After that, going into work had been harder and harder. It was more than the cold January rain and snow that made Keeli hit the snooze button every morning. One ten-minute snooze last month had grown to two this month. Keeli felt the dread mushrooming until she couldn’t breathe. Her commute, which she had previously enjoyed, was suddenly unbearable. Keeli’s heart was no longer in it. She had lost her enthusiasm for the job – again.
“Leave, stay, leave, stay.” It had been a battling loop in her brain ever since the Christmas rush ended. Two weeks ago, listening to the nagging voice at last, she handed in her notice. Mr. Weinberg made a half-hearted attempt to keep her but they both recognized, despite her talent and hard work, that she was no longer a good fit at Weinberg and Sons.
So here she stood, waiting for the elevator to take her to a solo life running Keeli Larsen Designs. From this moment forward she was financier, designer, manufacturer, sales woman and grunt. No colleagues, no steady paycheck, no safety net.

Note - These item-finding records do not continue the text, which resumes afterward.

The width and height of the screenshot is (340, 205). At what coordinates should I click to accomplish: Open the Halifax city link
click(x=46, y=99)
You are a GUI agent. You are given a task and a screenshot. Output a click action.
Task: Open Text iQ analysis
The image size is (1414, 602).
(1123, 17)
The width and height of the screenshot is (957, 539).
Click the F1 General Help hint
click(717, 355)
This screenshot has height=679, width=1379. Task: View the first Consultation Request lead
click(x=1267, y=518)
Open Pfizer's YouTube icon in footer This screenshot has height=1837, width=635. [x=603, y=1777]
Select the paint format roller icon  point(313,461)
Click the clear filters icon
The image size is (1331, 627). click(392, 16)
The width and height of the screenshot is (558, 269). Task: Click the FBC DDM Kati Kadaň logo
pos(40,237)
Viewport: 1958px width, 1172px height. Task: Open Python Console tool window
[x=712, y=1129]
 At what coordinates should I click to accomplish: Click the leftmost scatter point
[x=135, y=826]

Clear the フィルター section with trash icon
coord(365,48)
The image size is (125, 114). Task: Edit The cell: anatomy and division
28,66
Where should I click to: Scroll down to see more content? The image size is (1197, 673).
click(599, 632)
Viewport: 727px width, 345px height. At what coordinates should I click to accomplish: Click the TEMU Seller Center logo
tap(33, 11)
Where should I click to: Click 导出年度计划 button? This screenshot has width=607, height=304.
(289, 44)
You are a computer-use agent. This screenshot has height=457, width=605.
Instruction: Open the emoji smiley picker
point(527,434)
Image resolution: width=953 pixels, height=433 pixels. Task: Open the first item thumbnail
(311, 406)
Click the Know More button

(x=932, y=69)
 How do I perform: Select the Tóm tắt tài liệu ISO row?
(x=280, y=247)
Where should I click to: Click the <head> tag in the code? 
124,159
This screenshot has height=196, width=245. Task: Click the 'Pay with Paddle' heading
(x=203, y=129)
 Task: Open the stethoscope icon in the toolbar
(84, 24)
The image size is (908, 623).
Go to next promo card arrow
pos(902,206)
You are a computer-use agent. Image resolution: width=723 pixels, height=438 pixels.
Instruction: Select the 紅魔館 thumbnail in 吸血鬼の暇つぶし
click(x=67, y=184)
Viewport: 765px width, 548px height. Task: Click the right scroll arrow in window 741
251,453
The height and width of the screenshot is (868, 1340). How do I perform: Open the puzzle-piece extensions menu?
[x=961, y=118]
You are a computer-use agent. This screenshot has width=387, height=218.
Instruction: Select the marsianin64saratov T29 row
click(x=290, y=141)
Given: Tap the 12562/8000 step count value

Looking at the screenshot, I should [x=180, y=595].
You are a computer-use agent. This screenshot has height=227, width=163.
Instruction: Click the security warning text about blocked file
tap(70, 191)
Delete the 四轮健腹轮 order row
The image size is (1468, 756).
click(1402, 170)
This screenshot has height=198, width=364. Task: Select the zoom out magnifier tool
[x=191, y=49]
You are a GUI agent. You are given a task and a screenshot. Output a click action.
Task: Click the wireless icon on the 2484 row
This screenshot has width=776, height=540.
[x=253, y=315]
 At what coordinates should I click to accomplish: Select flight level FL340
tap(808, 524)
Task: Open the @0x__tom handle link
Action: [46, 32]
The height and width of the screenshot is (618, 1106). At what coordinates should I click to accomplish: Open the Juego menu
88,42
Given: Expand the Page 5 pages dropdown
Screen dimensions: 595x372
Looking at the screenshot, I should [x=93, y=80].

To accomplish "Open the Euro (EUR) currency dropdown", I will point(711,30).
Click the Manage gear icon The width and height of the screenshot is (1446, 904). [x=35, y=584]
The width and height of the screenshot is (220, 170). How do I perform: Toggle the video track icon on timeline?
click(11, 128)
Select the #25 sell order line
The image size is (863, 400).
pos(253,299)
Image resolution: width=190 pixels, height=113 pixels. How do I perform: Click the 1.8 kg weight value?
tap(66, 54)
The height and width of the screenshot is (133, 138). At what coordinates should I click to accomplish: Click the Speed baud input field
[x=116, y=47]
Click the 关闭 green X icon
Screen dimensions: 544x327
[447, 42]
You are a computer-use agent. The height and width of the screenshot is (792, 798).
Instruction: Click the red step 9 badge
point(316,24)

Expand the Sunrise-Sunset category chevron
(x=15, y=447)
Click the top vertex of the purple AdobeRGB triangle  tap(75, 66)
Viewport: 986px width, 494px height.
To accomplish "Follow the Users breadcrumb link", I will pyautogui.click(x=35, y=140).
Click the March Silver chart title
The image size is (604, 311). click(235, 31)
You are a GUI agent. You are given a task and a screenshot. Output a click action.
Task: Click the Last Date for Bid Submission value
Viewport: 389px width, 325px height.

She had so many doubts and almost no friends or business associates. There was no mentor to dispense advice at this critical juncture, no cheering squad to support her dreams. Her small group of friends and family fell into two camps. Half believed she was making a brave and brilliant move. Half believed she could not hold down a steady job.
Keeli was not naive. She had enough smarts to know she was undercapitalized, with a weak professional network and no useful connections. From today forward she would have to churn out product and pound the pavement, find time to balance the need to design, create and market, keep books, save for taxes. Assuming she made any money. Keeli believed she could do it. If she hadn’t she would have found a way to suck it up and stayed in her job as she had been forced to do many times before. But from now on, no doubt about it, every penny mattered more than it had before.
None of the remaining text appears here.